An analysis made by the Centre revealed that the children consuming water from the bore well provided to the Public by State Government in the district of Mandla, Madhya Pradesh were affected by skeletal deformities dental mooting and flourosis, due to higher percentage of fluoride content in the water. As a result of these findings of 1995-96 all the bore-wells were examined/analysed and wells which were contaminated with fluoride were closed down by the State Government.

In view of this finding, Centre conceived a Project for the extensive survey to map out the endemic area in Mandla district for fluorosis with an aim to provide safe drinking water. The SAC approved the Project in August 1996.

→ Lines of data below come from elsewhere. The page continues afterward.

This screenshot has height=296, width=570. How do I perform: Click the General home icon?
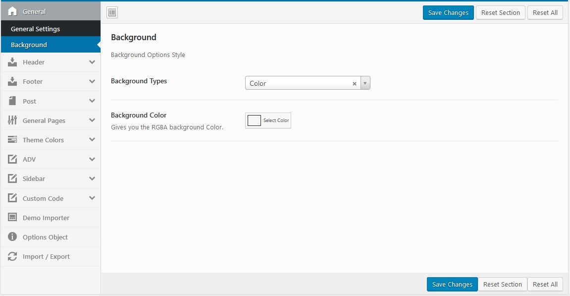tap(13, 11)

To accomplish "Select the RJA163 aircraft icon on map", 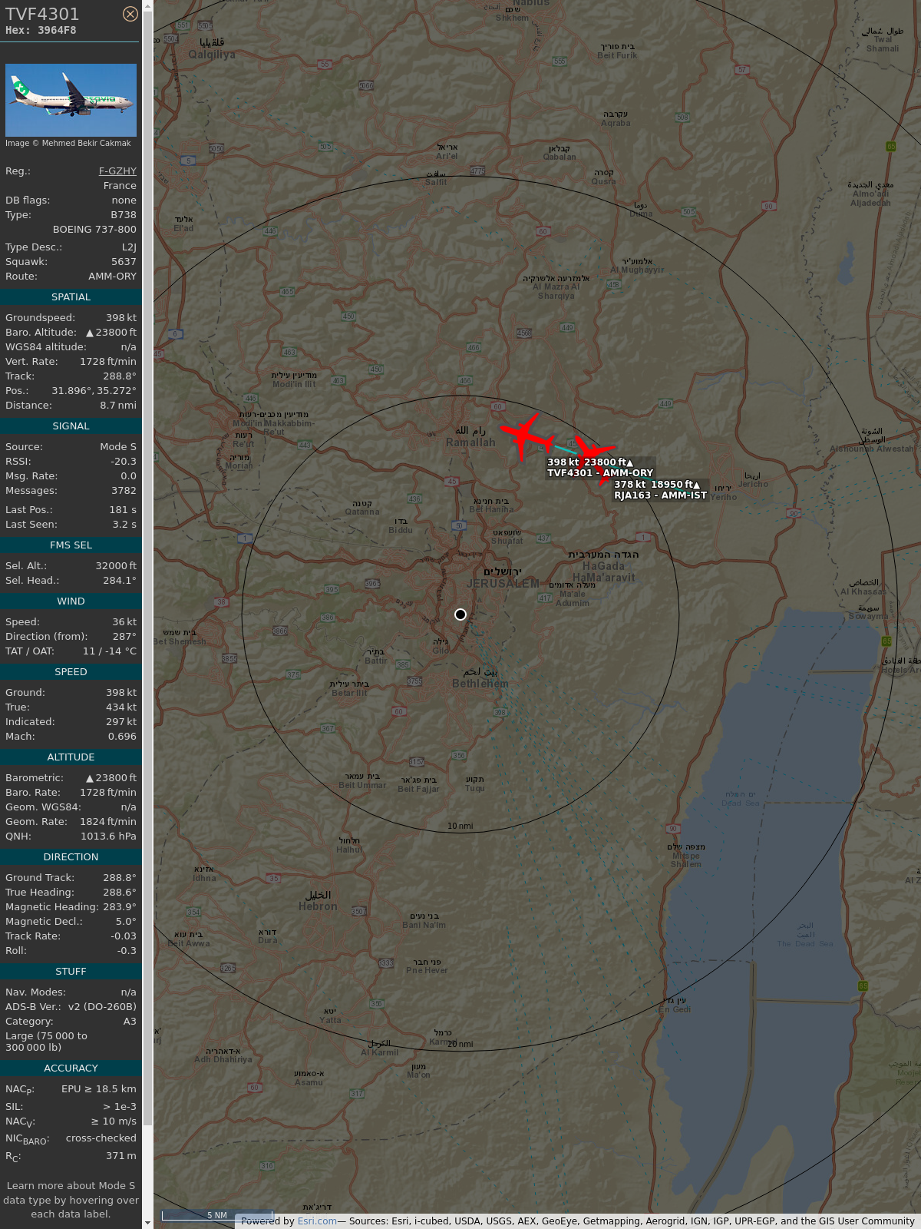I will pyautogui.click(x=594, y=458).
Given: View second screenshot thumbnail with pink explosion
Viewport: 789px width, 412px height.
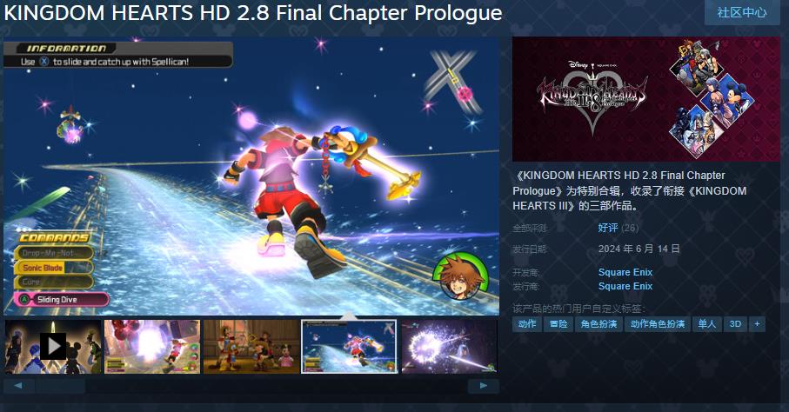Looking at the screenshot, I should click(x=152, y=347).
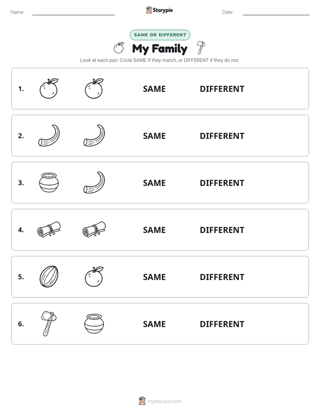This screenshot has width=320, height=414.
Task: Choose SAME for pair 4
Action: (x=154, y=230)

Delay in completion denied people a safe and sustained source of drinking water

The first phase of the project “Assessment of the severity and magnitude of the problems of fluorosis” was to be completed within 10 months from the commencement at an estimated cost of Rs 4.24 lakh out of the funds provided under Rajiv Gandhi National Drinking water mission by Ministry of Rural areas and Employment. The second phase of the project “The introduction of intervention programme for safe and sustained source of drinking water provision” was to be undertaken in collaboration with Public Health Engineering Division, State Ground Water Board, Geological Survey of India etc. Release of funds were linked to the progress of the project. First instalment of Rs 1.69 lakh was released in August 1997. The first phase of the project suffered from delays and has not been completed even as of March 1999. The Centre attributed the time overrun in the completion of phase-I of the project to the delay in receipt of second instalment of grant. Delay in release of second instalment was primarily due to failure of the Centre to furnish requisite progress report and utilisation certificate. Further, a perusal of accounts of the project revealed that enough funds were available with Centre as closing balance at various dates. Thus, the implementation of intervention programme for providing safe water to the people could not commence so far denying the people of the affected area a safe and sustained source of drinking water.

2.1.10 Improper Monitoring System

The SAC consisting of eminent scientists is the agency responsible for reviewing the working of the Centre and monitoring the progress of the laboratories. SAC, which approves the projects to be executed by the Centre is required to meet once in a year. However, between 1994-95 and 1998-99, SAC meetings were held only on three occasions viz. February 1995, August 1996 and October 1998, pointing to deficiency in monitoring of ongoing schemes.

2.1.11 Conclusion

It is evident from above that Regional Medical Research Centre for Tribals, Jabalpur, has been plagued by persistent deficiencies, viz. paucity of funds, dearth of scientific manpower and shortage of infrastructure. Ironically, the massive complex constructed to house all departments/laboratories, is unlikely to be used in near future due to legal wrangles. These constraints have seriously hampered research activities of the Centre and affected the functioning of its several departments, some of which are non-functional for nearly five to ten years, in the absence of scientists and research officers. Despite being aware of all this, ICMR has demonstrated nothing on its part to address any of the issues. In this background there is a serious need to review the continued functioning of the Centre.